__Problem to solve__
Copy out every line of text in the records below word for word, without the pictures.

[START Exercise inputs]

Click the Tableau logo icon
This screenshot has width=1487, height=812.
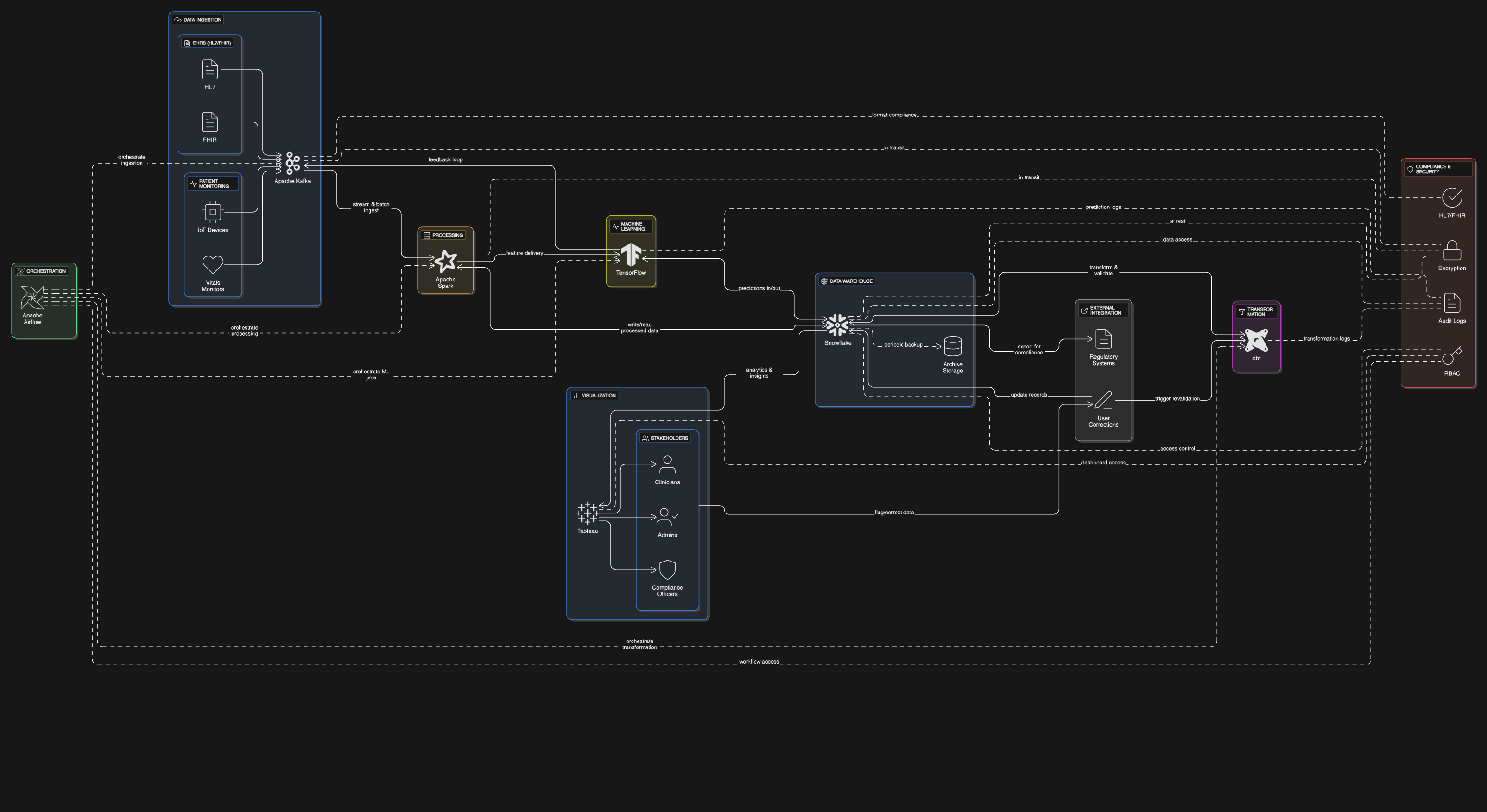point(587,513)

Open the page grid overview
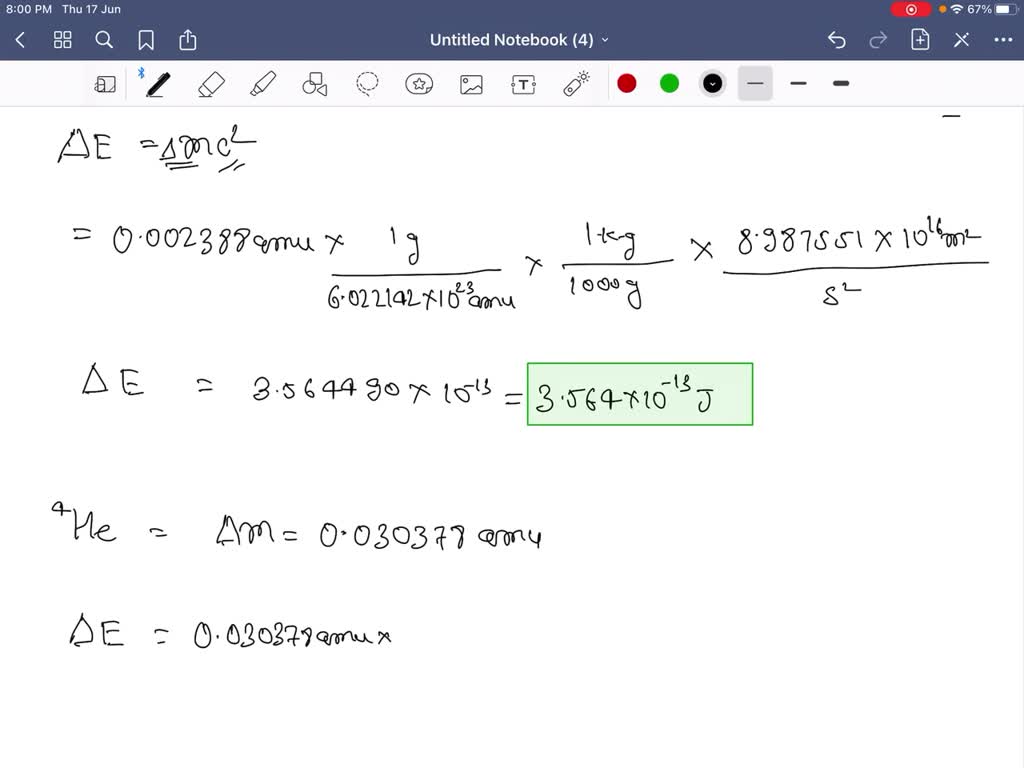[62, 40]
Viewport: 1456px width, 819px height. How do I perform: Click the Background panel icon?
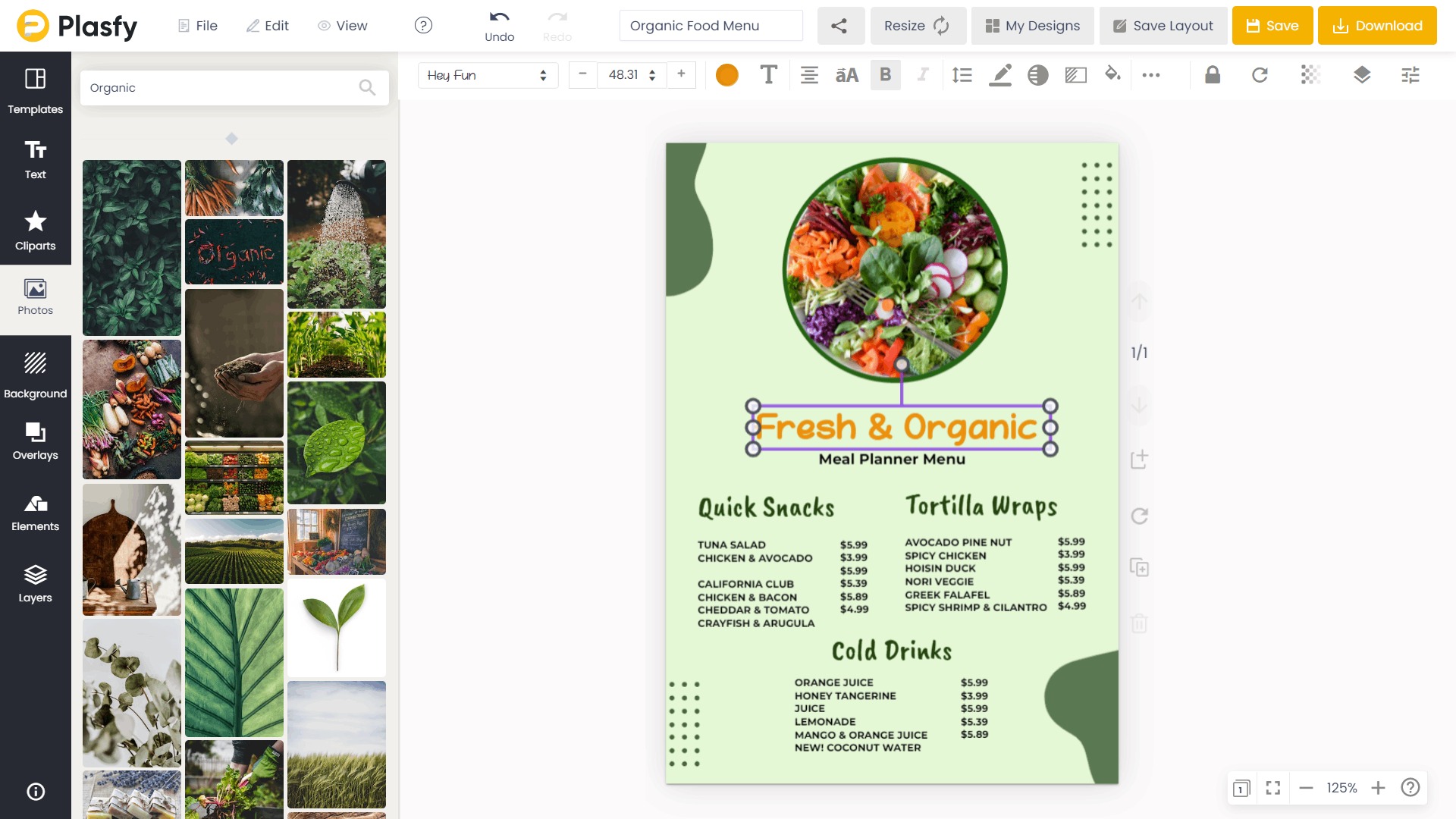(35, 374)
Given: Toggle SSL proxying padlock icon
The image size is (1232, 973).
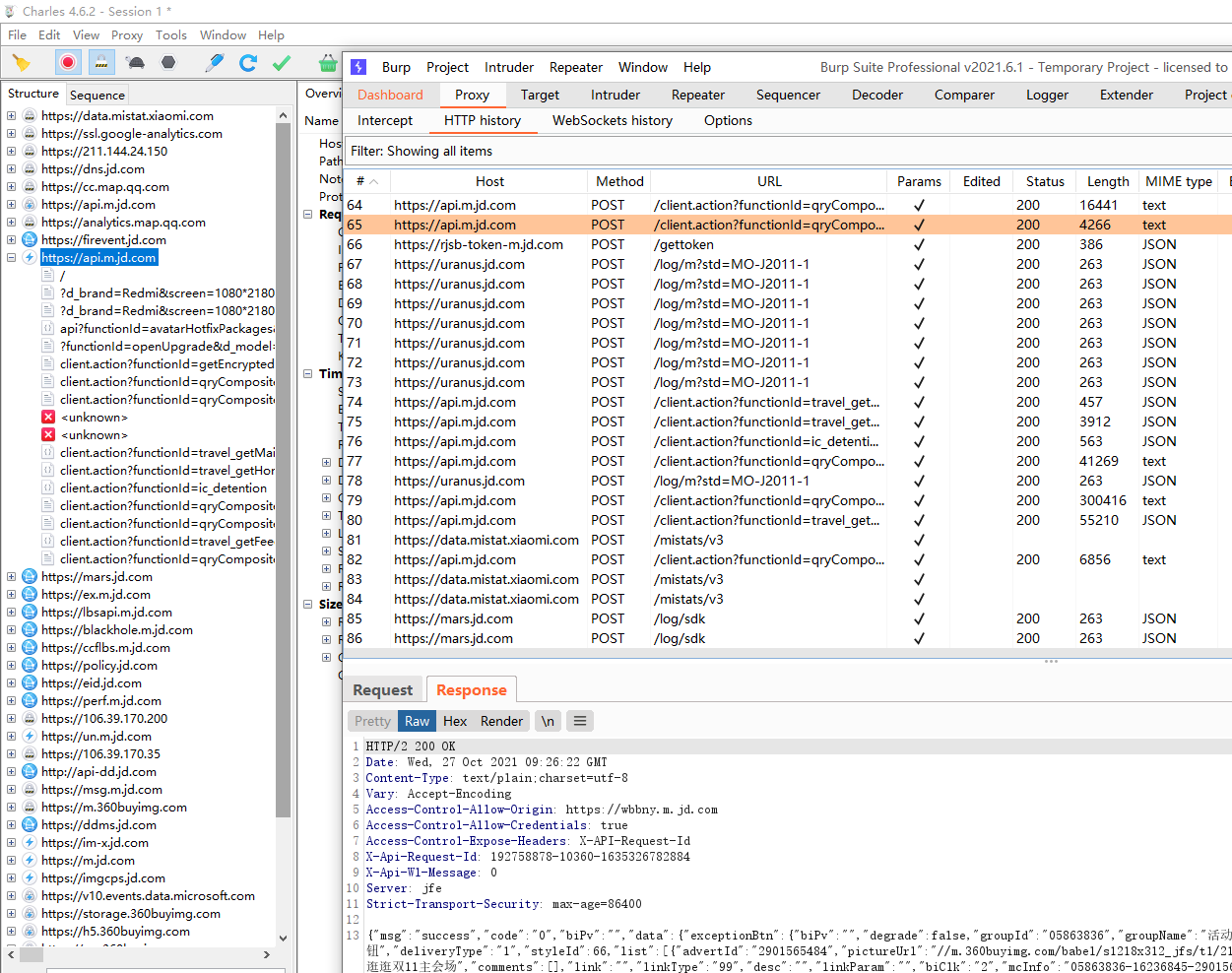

[END Exercise inputs]

__Output for this task__
Click the Tableau logo icon
This screenshot has width=1487, height=812.
point(587,513)

Open the page grid overview
[62, 40]
Viewport: 1456px width, 819px height. How do I perform: Click the Background panel icon?
(35, 374)
Given: Toggle SSL proxying padlock icon
The image size is (1232, 973).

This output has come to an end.